Siehst du? Wahrscheinlich konntest du wie zirka 95 Prozent der Bevölkerung diesen wunderbaren Dialog von fast Haiku-artiger Schönheit vervollständigen. Weltkulturerbe. (Falls du es nicht wusstest, lebst du wahrscheinlich unter einem Stein. Geh und schau dir Rambo III an.)

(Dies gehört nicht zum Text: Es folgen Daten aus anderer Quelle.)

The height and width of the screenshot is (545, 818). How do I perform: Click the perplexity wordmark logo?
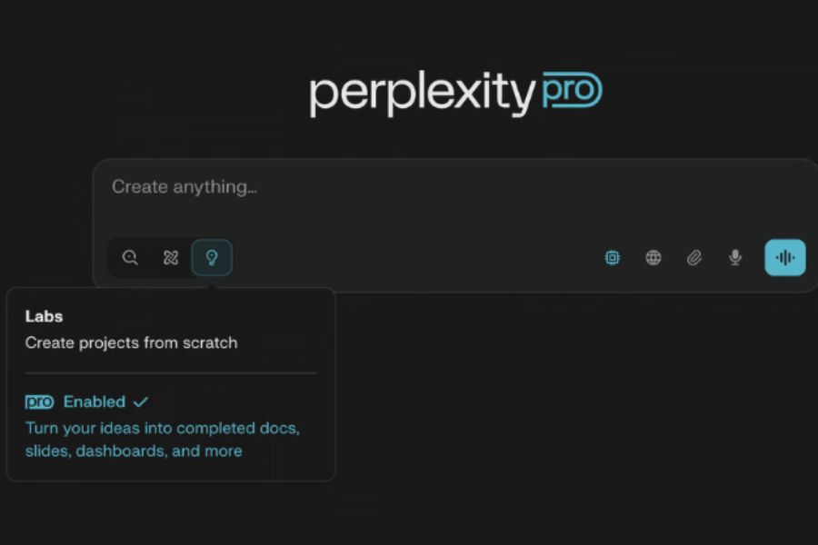click(x=421, y=94)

Er hätte ihn für andere Schauspielleistungen schon längst verdient

Das Oberliga-Debüt Rocky wurde für 10 Oscars nominiert, darunter eben Stallone in der Hauptrolle. Verloren hat er gegen Peter Finch in Network, der den Oscar übrigens posthum bekam. Für mich im Nachhinein eine fragwürdige Entscheidung, denn kaum jemand außer Film-Nerds und Publizistikstudenten kennt heute Network, wohingegen der Einfluss von Rocky auf Pop- und Filmkultur unbestreitbar ist.

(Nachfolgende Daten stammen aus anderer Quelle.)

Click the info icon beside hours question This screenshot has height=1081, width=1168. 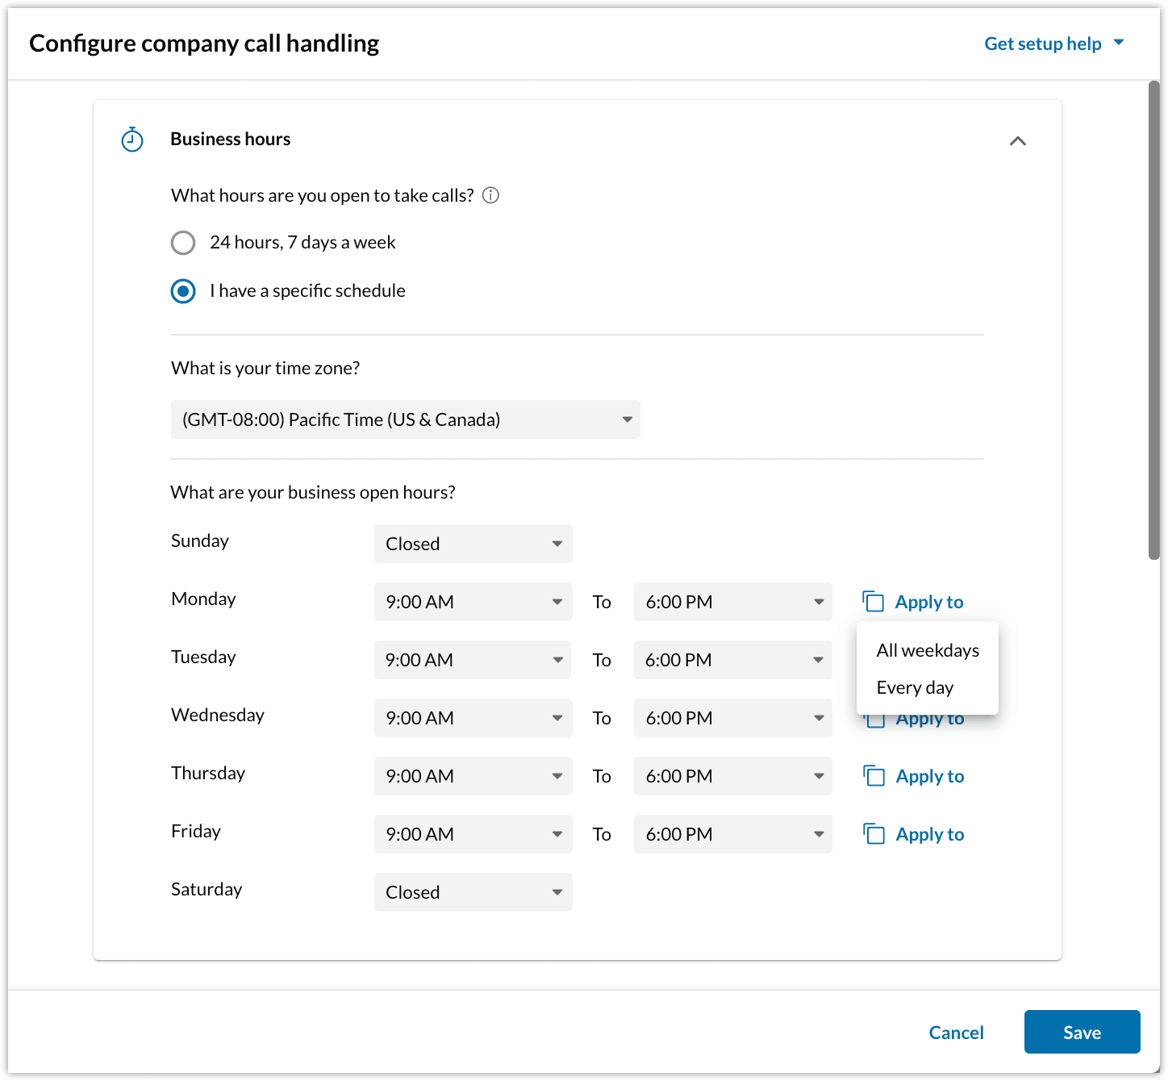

Darüber hinaus ist die wirklich bemerkenswerte Leistung von Stallone als blutiger Anfänger weit über das routinierte Schauspiel eines arrivierten Schauspielers zu stellen, wenn es um Auszeichnungen geht. Ich will nicht sagen, dass man Stallone den Oscar aus nachträglichem Respekt für Finch gestohlen hat, aber eine so eindeutige Sache wie Jahrzehnte später bei Heath Ledger war es sicher nicht.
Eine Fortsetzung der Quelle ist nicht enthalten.